Dataset content:
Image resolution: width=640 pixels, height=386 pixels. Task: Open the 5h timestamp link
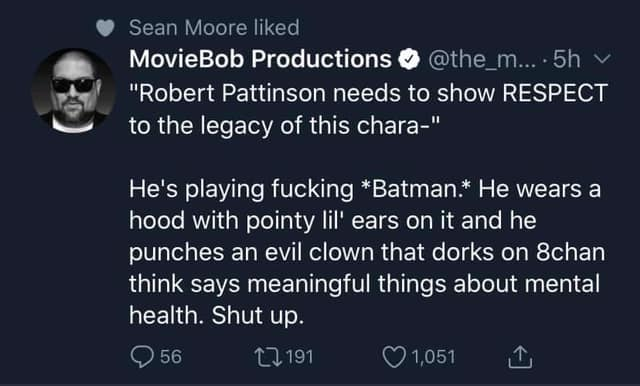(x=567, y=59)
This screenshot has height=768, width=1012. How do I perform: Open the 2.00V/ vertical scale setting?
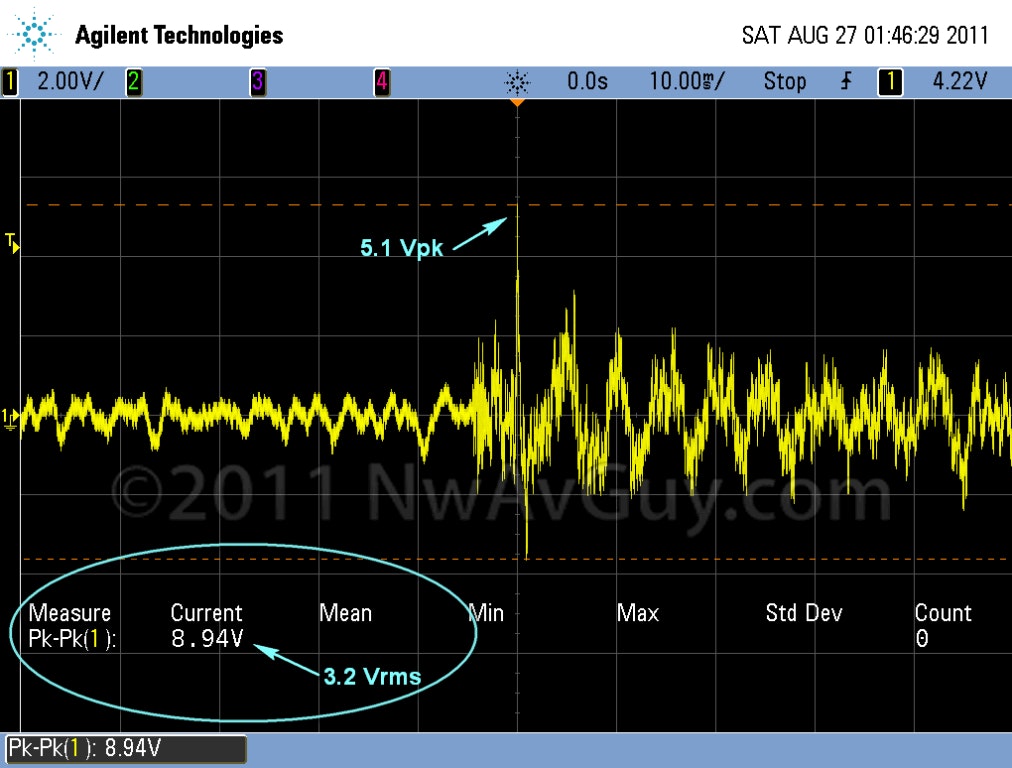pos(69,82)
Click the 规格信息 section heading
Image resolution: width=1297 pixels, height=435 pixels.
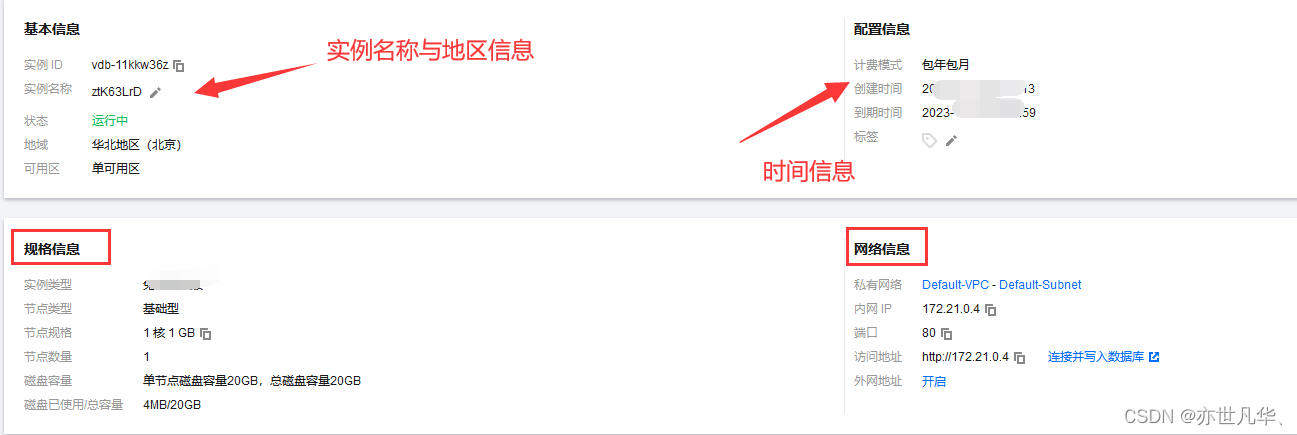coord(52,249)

Prompt: Every entry is to be transcribed exactly, but the pictures are to be left out.

Result below:
Image resolution: width=640 pixels, height=386 pixels. Task: Open the 5h timestamp link
(x=567, y=59)
This screenshot has height=768, width=1012. How do I perform: Open the 2.00V/ vertical scale setting?
pos(69,82)
Click the 规格信息 section heading
Image resolution: width=1297 pixels, height=435 pixels.
coord(52,249)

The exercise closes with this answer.